--- WHAT IS REQUIRED ---
If a line of the listing contains the string "agent", return that line.

BEGIN DATASET

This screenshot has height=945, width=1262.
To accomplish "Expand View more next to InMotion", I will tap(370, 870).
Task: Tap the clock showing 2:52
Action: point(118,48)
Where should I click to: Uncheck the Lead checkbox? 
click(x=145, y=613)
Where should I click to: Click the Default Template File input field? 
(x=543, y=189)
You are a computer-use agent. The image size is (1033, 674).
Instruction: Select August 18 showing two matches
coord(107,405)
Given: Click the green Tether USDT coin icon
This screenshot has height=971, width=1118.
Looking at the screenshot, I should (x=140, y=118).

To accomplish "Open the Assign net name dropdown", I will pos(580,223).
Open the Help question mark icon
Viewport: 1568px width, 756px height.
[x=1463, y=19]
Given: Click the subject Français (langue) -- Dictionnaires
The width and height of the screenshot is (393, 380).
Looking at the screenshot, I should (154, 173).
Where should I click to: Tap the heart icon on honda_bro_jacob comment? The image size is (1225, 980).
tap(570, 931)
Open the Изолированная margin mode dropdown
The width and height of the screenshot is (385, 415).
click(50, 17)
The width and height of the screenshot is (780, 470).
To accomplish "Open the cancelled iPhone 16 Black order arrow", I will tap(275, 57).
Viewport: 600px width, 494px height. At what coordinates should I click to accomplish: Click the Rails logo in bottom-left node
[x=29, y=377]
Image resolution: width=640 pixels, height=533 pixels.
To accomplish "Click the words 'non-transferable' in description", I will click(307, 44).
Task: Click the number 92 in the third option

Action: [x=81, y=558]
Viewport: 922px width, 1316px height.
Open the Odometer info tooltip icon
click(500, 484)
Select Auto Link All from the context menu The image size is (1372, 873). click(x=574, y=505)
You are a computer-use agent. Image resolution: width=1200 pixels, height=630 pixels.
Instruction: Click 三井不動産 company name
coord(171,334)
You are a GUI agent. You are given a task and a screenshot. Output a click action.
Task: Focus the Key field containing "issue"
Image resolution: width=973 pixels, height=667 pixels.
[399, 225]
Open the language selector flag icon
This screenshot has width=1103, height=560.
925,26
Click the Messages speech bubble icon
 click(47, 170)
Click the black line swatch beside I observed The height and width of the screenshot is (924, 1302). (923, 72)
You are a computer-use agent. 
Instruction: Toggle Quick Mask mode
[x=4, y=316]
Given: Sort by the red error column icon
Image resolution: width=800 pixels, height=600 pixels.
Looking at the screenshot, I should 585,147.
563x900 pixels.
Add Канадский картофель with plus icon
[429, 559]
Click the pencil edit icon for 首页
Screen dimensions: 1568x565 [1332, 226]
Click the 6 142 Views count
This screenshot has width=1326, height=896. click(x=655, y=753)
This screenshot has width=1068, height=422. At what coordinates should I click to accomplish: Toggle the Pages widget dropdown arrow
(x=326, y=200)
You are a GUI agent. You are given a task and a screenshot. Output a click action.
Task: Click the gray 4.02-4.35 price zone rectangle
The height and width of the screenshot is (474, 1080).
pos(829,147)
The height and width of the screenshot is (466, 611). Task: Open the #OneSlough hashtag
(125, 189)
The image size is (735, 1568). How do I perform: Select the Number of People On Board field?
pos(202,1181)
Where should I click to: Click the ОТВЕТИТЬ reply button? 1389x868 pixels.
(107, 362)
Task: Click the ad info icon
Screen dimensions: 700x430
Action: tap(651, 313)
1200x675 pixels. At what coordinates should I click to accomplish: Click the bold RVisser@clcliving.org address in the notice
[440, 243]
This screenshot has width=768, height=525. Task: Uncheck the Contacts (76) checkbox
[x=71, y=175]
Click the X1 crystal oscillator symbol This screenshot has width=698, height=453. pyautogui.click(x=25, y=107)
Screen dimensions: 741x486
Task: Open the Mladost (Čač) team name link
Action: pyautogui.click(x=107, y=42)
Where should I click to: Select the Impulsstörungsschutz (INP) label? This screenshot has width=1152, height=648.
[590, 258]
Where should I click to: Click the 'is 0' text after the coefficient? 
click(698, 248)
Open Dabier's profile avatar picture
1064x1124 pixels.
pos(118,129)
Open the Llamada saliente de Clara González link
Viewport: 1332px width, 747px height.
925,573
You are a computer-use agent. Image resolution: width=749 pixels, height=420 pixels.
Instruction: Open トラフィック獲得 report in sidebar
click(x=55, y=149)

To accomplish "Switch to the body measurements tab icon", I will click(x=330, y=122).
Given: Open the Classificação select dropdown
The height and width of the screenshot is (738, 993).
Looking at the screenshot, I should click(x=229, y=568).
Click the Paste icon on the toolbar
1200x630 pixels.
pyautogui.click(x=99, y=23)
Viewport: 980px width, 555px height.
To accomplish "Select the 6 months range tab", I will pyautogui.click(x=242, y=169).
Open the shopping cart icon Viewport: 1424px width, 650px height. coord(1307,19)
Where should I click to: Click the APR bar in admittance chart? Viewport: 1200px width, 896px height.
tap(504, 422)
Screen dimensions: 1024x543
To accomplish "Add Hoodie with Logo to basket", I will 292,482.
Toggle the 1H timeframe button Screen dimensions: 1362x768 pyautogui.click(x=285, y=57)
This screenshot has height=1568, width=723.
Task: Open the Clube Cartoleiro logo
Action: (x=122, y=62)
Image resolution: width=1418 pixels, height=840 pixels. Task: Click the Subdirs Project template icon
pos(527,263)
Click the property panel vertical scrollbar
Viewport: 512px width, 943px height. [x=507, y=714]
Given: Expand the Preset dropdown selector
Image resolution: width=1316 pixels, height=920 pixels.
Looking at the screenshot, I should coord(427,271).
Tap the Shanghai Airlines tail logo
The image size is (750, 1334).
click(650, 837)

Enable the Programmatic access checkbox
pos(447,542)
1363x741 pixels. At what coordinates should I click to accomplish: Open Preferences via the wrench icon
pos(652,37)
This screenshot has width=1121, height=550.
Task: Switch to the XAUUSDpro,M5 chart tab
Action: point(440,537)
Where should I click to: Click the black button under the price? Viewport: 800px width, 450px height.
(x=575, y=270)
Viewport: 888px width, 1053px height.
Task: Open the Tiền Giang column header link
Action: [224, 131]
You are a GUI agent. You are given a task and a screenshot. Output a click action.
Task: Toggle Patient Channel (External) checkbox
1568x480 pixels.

END DATASET

--- ANSWER SECTION ---
You are a computer-use agent. The image size is (1033, 674).
You are a computer-use agent. Image resolution: width=1200 pixels, height=630 pixels.
You are a GUI agent. You are given a task and a screenshot. Output a click action.
You are a computer-use agent. 
You are a GUI agent. You are given a task and a screenshot. Output a click action.
You are a computer-use agent. Image resolution: width=749 pixels, height=420 pixels.
You are a GUI agent. You are given a task and a screenshot. Output a click action.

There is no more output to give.